Our aim is to improve the wellbeing of residents, through keeping them informed, consulting them, representing their views and concerns, and running recreational activities.
What area does DHRA cover?
Our residents live on the hill at Dollis Hill, at the top of which stands the old Post Office Research Centre where some work contributing to breaking the German codes during the Second World War was done. The DHRA logo is the central tower of this building.
From our hill, we can see all across London to the North Downs as well as a long distance northwards. Gladstone Park, named after the prime minster who used Dollis Hill House within it as his weekend retreat, is in our midst. We are in the London Borough of Brent, on its boundary with the London Borough of Barnet and very close to the London Borough of Camden in Cricklewood. We are very near to the North Circular Road, one mile from junction 1 of the M1 motorway, 1.5 miles from Brent Cross shopping centre and 2 miles from Wembley Stadium.

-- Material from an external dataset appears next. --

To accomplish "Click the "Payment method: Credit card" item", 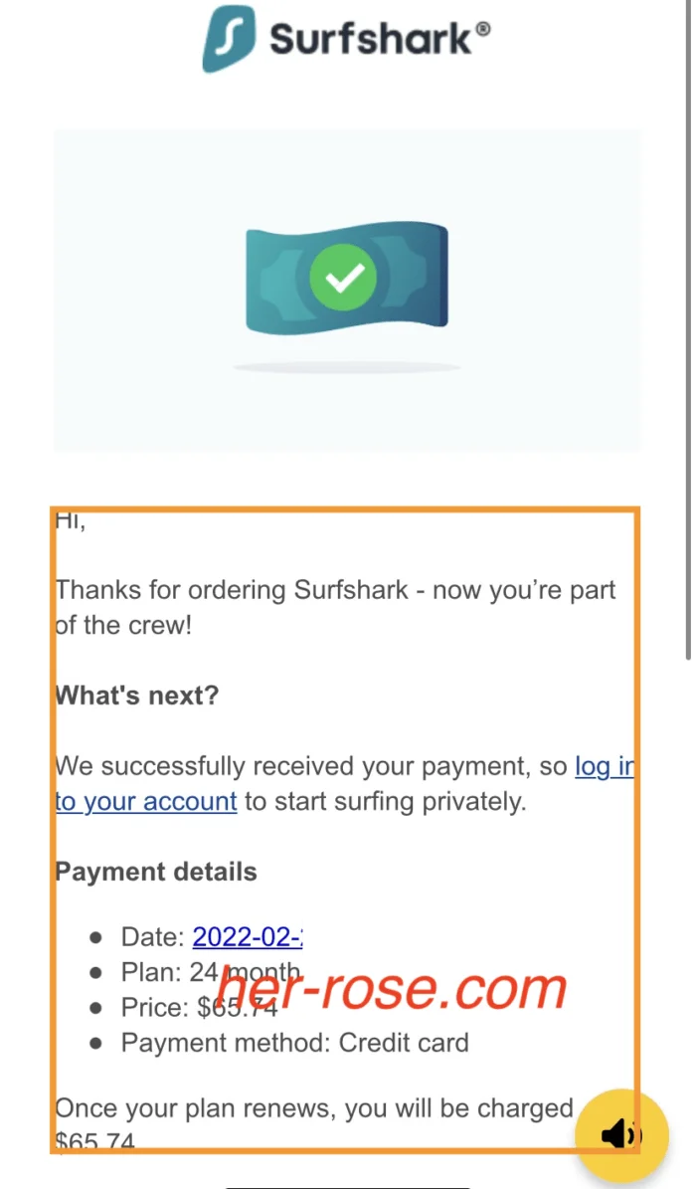I will pos(294,1043).
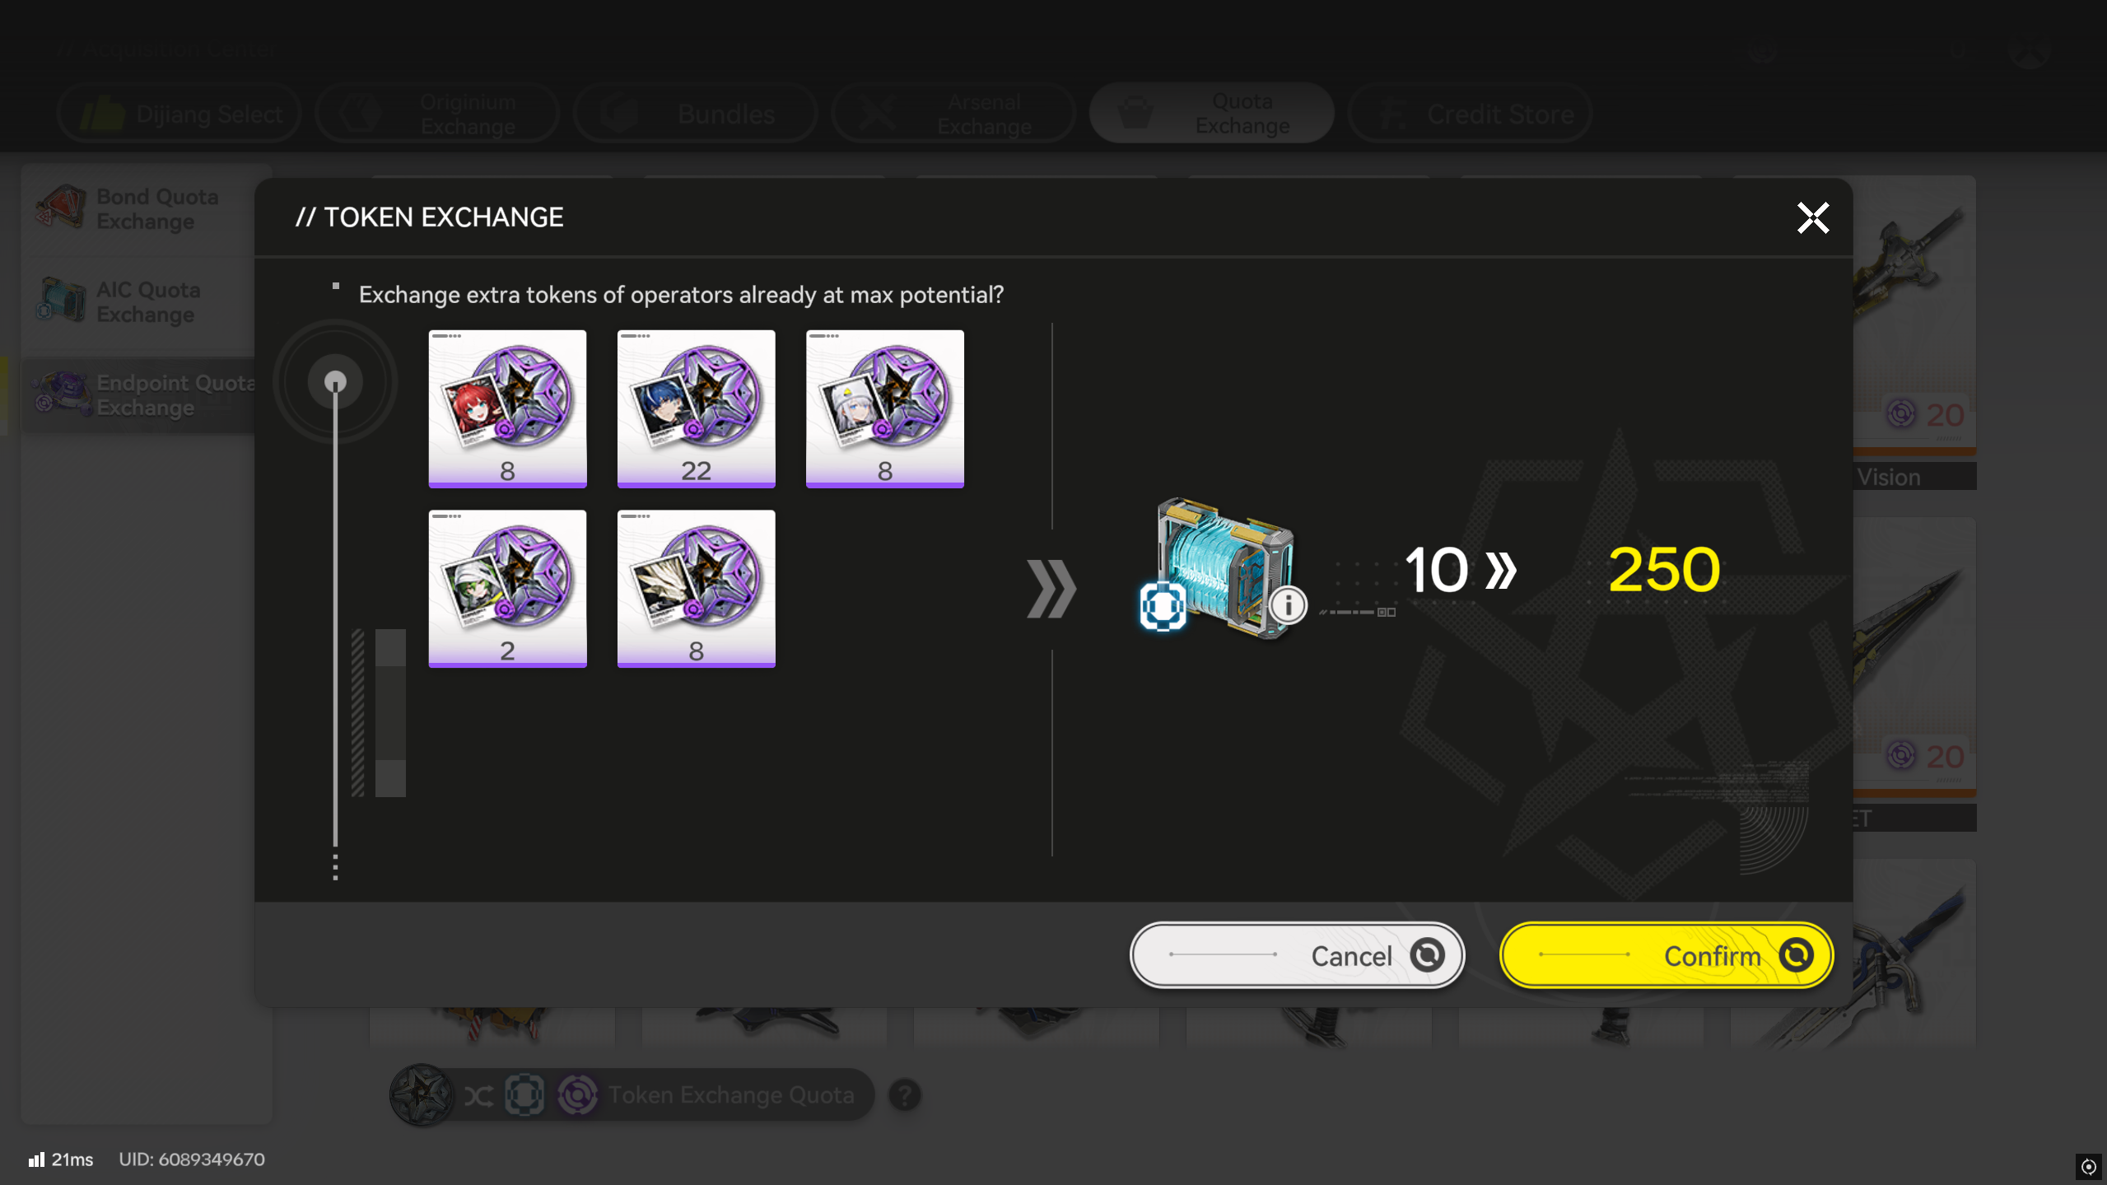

This map shows the DHRA area. It covers about 2500 households. Its boundaries are Gladstone Park and the railway line across it on the south and Edgware Road on the east. In the north it runs to roughly one block north of Dollis Hill Lane. On the west it stretches to the west edge of Gladstone Park, except for covering the full length of Dollis Hill Lane. Our area is mainly within Dollis Hill Ward, with the small area west of the park in Dudden Hill Ward, as shown on the ward map.
The DHRA committee
Chair: Gill Close
History of DHRA
It all started when a builder was trying to buy lots of adjacent houses to demolish. A group of residents came together to work out how to deal with this. Since then, the DHRA has campaigned on many issues. It is consulted on local planning, environmental, policing and community proposals. It has successfully pursued residents' concerns about the roads, such as traffic, abandoned cars, and street lights not working. It was instrumental in obtaining traffic calming measures and ensuring they included a pedestrian crossing near the junior school. It contributed for many years to drawing up Brent Council's successful bid for funding from the Heritage Lottery Fund to restore Gladstone Park, but was not able to save the park's historic kidney shaped open-air swimming pool that was filled in during DHRA's early days. Its public meetings made sure that the wide range of residents' views were taken into account when the first bus route was introduced along Dollis Hill Lane, and that local residents found out early on about the large Brent Cross Cricklewood Development planned adjacent to our area in the London Borough of Barnet. Committee members have been involved in founding other local groups, including the Dollis Hill House Trust, Gladstone Park Consultative Committee and the Dollis Hill Ward Safer Neighbourhoods Panel.
History of our local area
There were just a few buildings in our area before 1935 when most of the houses were built. Dollis Hill House was built in 1825, and was a favoured residence of prime minster William Gladstone who stayed there as a guest on many occasions between 1882 and 1896. The grounds of the house were sold to the local council and named Gladstone Park in his memory when they were opened to the public in 1901. During the summer of 1900, the American author Mark Twain and his family lived there.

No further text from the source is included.